Irwin "The Fat Man" Schiff (January 5, 1937 – August 8, 1987) was a New York City businessman and mob associate. On paper, he was the head of Construction Coordinators Corp. of Queens that had neither a phone number nor office. He has been said to be a loanshark linked to the Mafia and seen dining with Lucchese crime family boss Anthony Corallo. Schiff identified himself as a financial consultant.

==Biography==
Schiff was born in The Bronx on January 5, 1937, and attended William Howard Taft High School (New York City).

He lived in a five bedroom penthouse on the Upper East Side that cost $13000 a month and drove an antique Stutz Bearcat valued at $185,000.

Schiff told friends he owned the Georgian Hotel in Lake George (town), New York and the Upper West Side nightclub China Grove, though those claims have been disputed.

His role as an informant for the FBI, since 1978, included giving them information on Donald Manes and his taking bribes, according to court records in Newark, New Jersey. He also gave them information about the Jacob Javits Center concerning theft and corruption by contractors. Court records show Schiff had a controlling interest in Luis Electric Contracting Corporation, a Long Island City based firm that worked on the Javits Center.

===Criminal history===
In 1962, Schiff was convicted of writing fraudulent checks and pleaded guilty to tax evasion in 1977. He was given a five-year suspended sentence and fined $5000. At the time of his death, he was under investigation by the Internal Revenue Service and facing court judgments of approximately $1 million.
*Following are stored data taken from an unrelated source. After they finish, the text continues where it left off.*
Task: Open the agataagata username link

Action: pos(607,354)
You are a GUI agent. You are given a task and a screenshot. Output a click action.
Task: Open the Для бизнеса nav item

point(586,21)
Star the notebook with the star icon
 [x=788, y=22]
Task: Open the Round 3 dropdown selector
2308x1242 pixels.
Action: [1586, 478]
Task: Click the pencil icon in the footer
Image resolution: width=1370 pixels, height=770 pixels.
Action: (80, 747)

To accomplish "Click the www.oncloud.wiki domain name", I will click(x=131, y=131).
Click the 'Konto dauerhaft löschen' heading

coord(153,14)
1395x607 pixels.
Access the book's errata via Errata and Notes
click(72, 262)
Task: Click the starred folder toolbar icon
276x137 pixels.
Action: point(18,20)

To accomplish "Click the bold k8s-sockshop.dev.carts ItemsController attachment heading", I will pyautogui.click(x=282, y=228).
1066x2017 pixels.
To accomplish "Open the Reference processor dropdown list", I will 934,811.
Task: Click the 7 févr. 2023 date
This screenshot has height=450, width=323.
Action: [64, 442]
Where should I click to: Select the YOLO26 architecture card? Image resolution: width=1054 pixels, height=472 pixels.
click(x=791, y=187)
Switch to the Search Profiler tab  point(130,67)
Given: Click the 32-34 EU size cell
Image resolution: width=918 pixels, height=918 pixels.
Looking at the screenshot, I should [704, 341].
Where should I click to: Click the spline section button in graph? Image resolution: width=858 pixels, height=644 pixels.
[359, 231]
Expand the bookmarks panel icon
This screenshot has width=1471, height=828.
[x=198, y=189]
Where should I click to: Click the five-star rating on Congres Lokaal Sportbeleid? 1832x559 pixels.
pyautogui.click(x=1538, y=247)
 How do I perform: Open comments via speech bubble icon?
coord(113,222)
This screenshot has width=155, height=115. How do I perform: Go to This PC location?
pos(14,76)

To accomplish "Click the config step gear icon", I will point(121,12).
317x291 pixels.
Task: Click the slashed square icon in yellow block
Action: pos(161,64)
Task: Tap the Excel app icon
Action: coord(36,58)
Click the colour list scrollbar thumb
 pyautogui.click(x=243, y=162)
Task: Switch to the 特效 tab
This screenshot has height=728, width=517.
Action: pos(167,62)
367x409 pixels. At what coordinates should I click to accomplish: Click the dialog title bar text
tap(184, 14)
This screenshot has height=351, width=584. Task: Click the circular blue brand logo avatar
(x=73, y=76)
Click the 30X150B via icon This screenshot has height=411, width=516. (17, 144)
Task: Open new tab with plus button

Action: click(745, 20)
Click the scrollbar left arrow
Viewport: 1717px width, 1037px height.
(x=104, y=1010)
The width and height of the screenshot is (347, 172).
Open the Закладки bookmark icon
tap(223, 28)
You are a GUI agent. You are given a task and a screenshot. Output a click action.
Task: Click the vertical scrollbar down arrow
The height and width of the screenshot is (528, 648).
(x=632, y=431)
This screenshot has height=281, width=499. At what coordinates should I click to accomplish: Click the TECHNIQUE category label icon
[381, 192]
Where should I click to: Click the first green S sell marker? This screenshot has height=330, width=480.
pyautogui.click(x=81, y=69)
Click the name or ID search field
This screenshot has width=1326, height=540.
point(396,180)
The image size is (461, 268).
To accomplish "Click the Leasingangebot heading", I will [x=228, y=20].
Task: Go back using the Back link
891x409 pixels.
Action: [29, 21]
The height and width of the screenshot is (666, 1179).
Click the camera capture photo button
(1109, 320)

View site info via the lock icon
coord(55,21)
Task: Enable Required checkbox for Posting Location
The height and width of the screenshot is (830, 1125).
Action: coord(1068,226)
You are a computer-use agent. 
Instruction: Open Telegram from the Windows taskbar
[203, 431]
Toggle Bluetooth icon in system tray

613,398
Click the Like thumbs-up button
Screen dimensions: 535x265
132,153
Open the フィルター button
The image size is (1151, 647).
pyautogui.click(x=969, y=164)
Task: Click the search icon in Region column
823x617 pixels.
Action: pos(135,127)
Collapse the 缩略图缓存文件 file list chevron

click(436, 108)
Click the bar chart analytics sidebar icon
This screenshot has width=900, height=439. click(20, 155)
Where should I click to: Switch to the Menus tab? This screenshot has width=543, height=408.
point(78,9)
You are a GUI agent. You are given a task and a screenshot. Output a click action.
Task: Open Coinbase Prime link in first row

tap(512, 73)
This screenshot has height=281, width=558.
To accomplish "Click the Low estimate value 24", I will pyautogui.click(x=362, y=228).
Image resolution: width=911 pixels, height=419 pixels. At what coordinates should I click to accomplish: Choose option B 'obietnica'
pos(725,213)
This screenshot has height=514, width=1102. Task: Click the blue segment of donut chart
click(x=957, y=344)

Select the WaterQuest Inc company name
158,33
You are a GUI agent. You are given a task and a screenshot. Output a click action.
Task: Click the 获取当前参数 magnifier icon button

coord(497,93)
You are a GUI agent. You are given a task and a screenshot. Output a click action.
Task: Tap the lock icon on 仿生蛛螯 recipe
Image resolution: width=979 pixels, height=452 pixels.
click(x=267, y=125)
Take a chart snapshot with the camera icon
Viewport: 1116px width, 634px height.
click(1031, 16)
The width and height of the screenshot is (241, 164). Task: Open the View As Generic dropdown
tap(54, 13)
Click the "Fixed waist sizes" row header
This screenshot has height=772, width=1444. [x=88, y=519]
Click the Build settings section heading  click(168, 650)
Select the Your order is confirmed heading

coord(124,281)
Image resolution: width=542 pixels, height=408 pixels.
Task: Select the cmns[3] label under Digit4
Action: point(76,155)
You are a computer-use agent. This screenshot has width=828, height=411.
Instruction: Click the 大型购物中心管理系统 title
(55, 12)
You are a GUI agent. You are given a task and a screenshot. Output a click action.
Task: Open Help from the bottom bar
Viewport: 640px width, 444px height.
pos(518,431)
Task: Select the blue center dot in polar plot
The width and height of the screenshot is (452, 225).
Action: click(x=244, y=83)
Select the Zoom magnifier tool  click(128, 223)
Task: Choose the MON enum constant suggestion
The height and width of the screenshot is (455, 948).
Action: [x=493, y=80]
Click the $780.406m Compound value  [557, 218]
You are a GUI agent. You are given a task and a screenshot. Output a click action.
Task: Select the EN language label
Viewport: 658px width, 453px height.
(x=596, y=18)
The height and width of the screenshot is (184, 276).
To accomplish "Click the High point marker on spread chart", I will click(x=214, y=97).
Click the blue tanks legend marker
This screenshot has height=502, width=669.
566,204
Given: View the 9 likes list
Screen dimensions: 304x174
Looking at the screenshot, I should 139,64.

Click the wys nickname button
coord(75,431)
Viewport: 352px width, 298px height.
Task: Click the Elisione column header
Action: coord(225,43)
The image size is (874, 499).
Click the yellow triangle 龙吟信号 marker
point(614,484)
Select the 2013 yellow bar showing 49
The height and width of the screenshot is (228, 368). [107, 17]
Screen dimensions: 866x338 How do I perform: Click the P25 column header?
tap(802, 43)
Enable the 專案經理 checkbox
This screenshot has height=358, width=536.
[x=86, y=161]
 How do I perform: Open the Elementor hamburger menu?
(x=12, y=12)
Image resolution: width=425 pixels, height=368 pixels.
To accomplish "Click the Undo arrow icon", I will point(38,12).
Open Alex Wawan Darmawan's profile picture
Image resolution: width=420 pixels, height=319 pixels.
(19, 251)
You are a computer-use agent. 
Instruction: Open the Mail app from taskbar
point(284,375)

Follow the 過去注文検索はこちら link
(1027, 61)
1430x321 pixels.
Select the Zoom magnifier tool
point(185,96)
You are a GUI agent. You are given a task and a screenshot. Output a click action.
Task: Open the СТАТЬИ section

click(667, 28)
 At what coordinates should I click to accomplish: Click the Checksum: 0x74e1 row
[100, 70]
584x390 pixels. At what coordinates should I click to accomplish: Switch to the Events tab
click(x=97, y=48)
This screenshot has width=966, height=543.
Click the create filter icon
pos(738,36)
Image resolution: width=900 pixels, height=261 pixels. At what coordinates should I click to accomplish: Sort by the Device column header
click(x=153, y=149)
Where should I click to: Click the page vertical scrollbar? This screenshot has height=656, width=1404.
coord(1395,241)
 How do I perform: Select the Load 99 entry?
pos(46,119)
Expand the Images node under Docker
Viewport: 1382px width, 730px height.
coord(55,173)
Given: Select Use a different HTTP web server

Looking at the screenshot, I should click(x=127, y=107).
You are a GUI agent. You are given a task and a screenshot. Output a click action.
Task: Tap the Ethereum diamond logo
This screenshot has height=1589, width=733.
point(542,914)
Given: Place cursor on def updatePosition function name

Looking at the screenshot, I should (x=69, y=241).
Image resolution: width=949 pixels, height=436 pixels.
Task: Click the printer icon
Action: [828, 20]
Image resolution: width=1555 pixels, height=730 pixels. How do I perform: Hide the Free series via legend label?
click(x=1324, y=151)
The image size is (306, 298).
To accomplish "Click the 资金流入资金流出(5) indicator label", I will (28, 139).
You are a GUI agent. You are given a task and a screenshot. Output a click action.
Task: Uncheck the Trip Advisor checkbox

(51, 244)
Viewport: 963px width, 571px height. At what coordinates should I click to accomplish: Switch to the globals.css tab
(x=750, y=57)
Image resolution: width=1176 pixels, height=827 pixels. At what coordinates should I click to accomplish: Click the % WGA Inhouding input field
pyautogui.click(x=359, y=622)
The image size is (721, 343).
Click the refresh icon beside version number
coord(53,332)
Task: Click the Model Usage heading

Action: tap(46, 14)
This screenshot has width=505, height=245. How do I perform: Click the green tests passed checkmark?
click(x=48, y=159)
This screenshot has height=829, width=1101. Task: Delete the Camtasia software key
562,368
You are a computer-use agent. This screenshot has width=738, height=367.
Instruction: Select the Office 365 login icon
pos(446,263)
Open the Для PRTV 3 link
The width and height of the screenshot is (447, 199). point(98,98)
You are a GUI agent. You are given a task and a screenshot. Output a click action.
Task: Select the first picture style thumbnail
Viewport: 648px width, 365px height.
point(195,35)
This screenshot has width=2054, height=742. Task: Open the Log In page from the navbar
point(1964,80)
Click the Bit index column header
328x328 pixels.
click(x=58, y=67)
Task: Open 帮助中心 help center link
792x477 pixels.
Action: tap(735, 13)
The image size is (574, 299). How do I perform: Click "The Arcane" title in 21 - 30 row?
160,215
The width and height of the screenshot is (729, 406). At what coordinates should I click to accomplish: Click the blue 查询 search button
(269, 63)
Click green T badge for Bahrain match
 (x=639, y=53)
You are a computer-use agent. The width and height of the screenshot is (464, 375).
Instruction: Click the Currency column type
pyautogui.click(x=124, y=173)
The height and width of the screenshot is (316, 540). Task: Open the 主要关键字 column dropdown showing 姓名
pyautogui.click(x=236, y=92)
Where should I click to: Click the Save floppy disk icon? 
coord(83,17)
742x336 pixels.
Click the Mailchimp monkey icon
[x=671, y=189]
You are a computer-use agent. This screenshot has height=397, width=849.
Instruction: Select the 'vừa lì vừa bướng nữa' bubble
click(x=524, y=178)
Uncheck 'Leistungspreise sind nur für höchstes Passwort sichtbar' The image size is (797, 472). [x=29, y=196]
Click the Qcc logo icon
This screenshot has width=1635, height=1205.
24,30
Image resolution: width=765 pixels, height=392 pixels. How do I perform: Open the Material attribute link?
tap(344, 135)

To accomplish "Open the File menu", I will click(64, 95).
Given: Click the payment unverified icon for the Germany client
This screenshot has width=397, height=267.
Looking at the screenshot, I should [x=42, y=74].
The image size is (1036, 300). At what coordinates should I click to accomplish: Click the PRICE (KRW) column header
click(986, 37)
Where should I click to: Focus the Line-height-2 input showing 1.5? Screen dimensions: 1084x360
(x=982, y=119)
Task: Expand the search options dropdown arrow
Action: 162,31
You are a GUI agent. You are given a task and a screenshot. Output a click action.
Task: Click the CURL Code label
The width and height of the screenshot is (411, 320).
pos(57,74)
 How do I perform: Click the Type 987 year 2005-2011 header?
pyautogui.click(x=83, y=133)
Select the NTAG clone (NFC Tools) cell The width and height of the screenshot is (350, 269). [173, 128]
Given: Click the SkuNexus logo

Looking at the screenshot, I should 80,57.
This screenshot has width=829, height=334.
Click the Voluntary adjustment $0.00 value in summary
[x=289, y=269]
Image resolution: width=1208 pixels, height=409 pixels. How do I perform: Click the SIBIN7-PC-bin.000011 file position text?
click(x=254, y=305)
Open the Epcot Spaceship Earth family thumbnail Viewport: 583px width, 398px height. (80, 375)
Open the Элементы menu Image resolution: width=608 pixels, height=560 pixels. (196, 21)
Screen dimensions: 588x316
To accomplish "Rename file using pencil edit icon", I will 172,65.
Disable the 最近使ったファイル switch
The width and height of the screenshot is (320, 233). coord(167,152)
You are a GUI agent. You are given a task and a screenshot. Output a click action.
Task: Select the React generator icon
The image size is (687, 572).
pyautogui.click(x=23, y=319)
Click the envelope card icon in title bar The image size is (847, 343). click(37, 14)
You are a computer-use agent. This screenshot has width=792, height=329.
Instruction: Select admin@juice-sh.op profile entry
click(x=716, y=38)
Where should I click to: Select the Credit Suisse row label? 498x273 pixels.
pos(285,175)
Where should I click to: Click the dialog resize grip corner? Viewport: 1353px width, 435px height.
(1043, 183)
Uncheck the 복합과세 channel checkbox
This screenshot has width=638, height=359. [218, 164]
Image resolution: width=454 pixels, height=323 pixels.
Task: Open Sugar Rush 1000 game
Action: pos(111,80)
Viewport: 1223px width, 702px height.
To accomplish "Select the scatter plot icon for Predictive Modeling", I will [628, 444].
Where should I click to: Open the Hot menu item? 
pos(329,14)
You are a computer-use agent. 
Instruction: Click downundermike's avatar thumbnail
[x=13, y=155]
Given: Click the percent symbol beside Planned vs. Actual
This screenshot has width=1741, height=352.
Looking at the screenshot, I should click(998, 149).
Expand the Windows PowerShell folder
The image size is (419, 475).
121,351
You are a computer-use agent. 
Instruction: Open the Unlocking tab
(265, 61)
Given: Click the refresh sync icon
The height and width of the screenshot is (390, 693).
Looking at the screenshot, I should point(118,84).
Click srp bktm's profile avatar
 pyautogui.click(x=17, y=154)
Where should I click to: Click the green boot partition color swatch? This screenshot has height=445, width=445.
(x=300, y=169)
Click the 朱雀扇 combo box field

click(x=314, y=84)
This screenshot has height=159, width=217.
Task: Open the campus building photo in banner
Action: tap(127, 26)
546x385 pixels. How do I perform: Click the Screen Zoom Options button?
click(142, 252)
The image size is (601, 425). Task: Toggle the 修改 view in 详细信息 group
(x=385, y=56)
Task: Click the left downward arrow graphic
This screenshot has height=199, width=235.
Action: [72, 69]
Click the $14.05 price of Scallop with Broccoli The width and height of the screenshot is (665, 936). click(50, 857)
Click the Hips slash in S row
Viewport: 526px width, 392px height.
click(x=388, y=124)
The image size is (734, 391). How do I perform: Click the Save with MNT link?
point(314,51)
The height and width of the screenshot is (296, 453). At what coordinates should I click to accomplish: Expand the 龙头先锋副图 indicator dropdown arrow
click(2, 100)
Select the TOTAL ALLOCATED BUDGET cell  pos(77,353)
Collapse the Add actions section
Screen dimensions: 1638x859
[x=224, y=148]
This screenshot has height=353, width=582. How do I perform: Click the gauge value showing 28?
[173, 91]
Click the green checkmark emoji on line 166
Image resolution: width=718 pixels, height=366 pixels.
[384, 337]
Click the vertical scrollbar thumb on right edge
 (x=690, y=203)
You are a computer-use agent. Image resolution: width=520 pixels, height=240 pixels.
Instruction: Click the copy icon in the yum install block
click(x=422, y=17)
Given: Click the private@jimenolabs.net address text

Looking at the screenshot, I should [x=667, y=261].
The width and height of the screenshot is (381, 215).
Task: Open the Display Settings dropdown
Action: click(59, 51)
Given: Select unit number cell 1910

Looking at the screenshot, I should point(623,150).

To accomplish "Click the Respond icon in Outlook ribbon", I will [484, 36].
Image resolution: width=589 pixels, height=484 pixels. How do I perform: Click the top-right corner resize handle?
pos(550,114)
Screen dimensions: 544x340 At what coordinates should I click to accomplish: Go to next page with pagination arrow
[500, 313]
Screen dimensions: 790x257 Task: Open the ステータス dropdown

He successfully dodged an American Express bill of $127,230 and a judgment of $1 million won by an ex-partner.

==Death==
Schiff was murdered on August 8, 1987, while eating dinner at the Bravo Sergio restaurant on the Upper East Side of Manhattan. Louis "Bobby" Manna was convicted two years later of ordering the hit on Schiff. He was sentenced to 80 years. Richard DeSciscio was convicted as well, as the shooter. Recordings in a Hoboken, New Jersey restaurant, made three days earlier, where Manna, DeSciscio and restaurant owner Martin "Motts" Casella were identified as discussing the hit on Schiff.

Schiff's estate was "a $6 million empire, including a $1.5 million East Side penthouse, two Rolls Royces and a Lincoln Town Car, plus investments in a singing-sister act and an aborted movie project about mobster Lucky Luciano."